##### SUPPLIED DATA
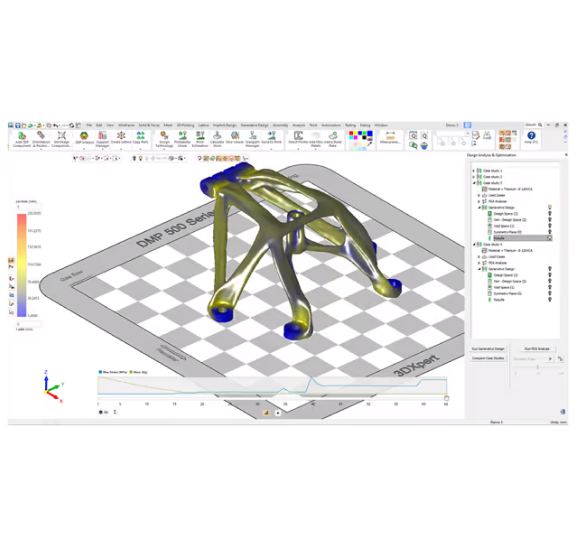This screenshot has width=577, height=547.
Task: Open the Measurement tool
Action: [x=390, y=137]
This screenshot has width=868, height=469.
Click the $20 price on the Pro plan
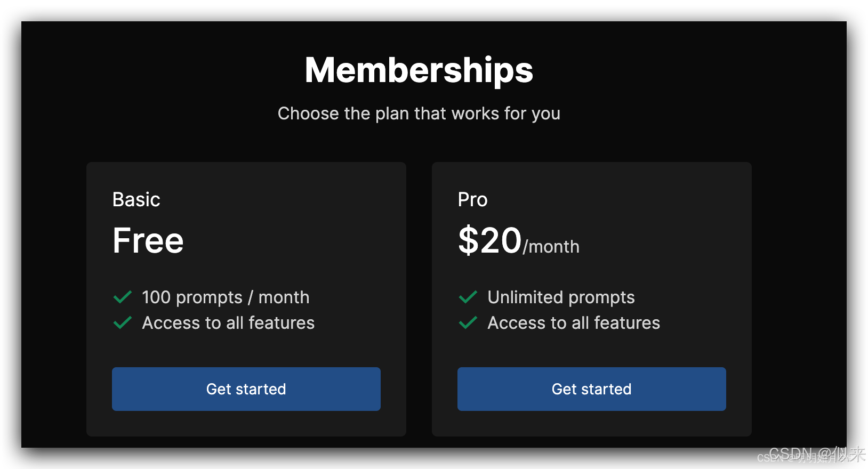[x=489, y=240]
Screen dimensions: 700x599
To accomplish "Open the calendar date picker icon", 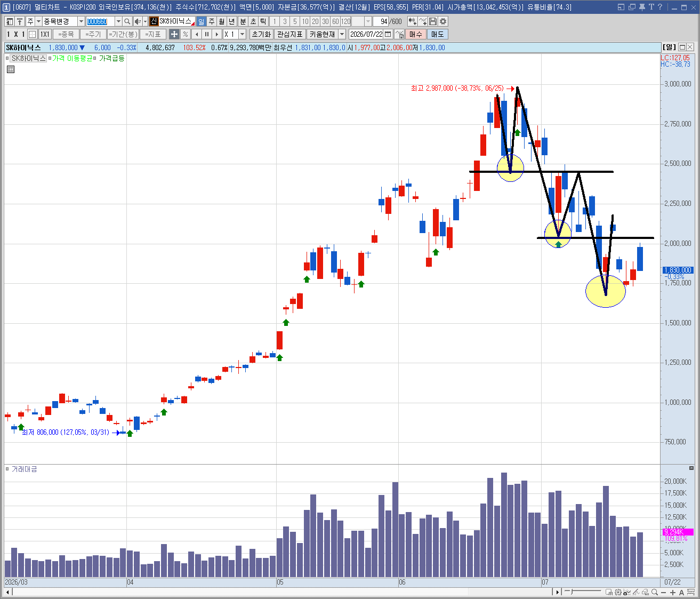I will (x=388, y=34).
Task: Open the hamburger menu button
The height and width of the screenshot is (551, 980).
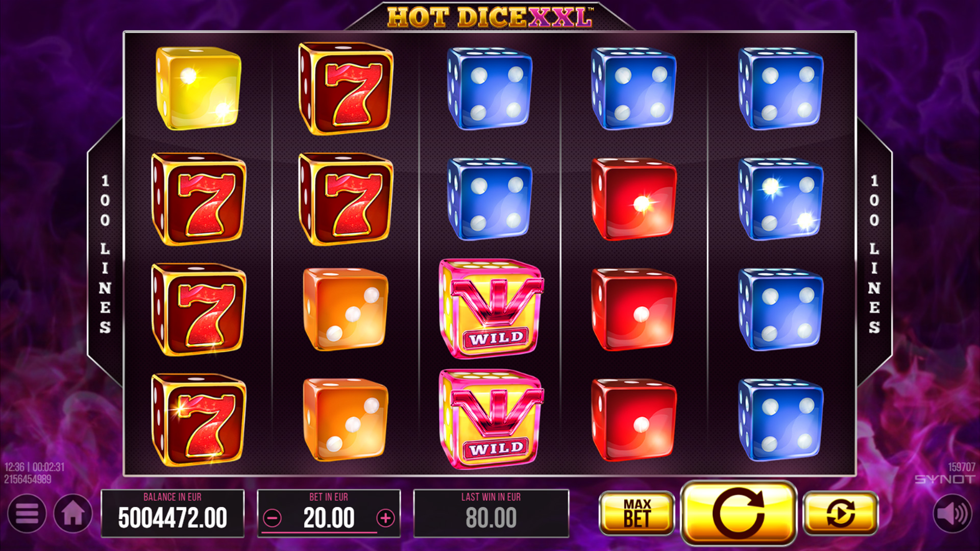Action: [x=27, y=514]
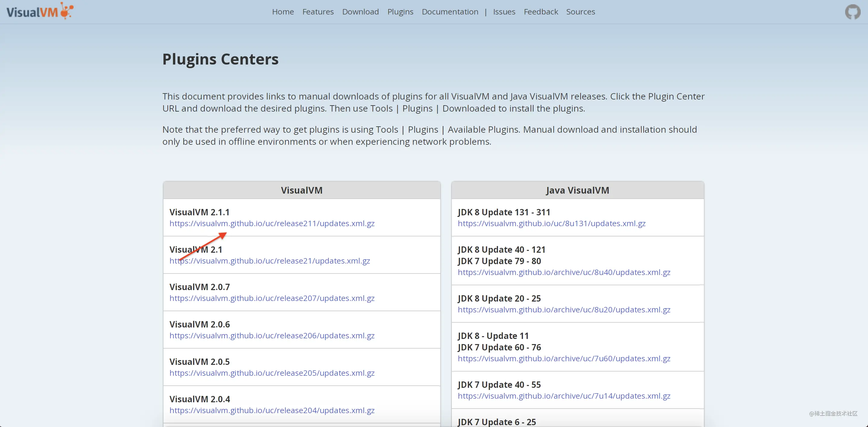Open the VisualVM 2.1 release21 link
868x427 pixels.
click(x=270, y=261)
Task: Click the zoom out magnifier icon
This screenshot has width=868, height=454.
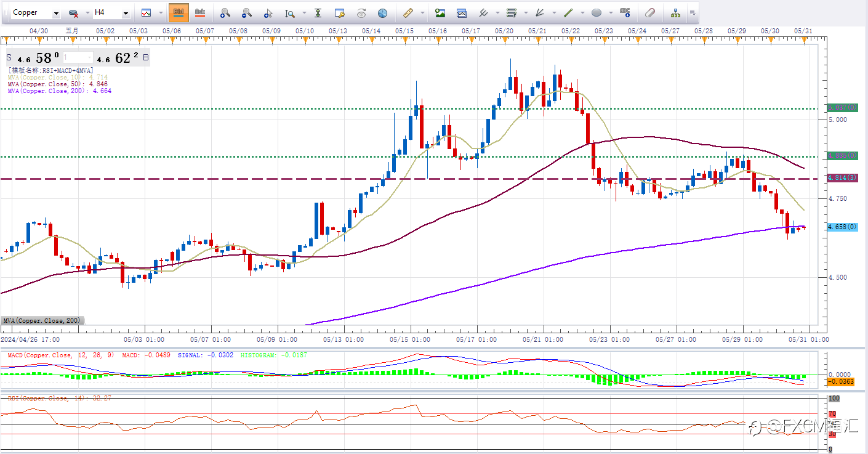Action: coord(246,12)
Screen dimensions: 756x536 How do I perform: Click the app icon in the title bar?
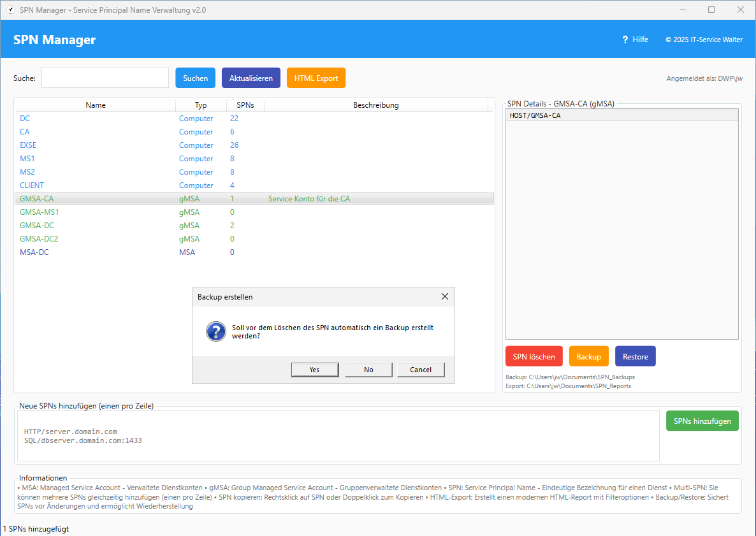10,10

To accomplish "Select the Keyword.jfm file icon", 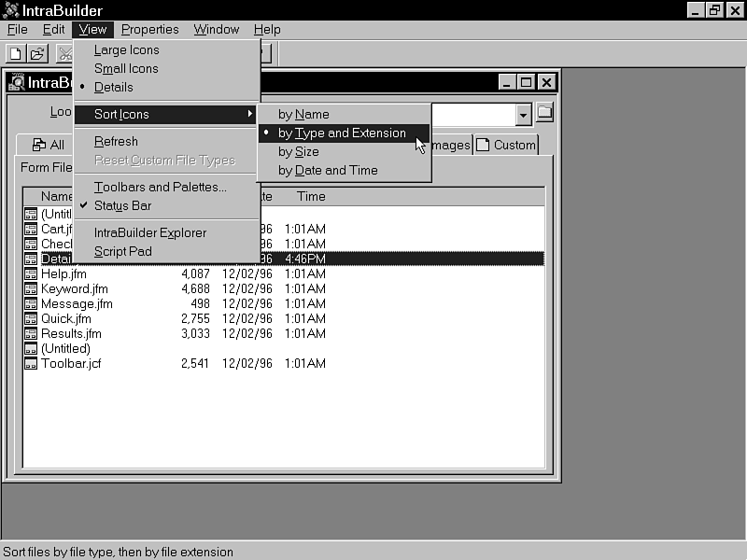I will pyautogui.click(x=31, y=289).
##########
##### SUPPLIED DATA
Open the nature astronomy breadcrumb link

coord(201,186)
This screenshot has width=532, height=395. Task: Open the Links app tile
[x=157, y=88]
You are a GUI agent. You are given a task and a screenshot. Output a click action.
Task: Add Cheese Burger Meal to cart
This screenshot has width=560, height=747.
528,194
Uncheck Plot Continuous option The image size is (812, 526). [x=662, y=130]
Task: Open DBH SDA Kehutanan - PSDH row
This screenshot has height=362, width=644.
##########
##### SUPPLIED DATA
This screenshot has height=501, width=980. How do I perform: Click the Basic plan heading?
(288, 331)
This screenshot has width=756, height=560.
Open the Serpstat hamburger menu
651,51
##########
• [TASK OBJECTIVE] All lines in the listing above from the line containing "Task: Open DBH SDA Kehutanan - PSDH row" to the line containing "This screenshot has height=362, width=644.", inclusive, should be retyped exactly; no other lines should appear.

• [TASK OUTPUT]
Task: Open DBH SDA Kehutanan - PSDH row
This screenshot has height=362, width=644.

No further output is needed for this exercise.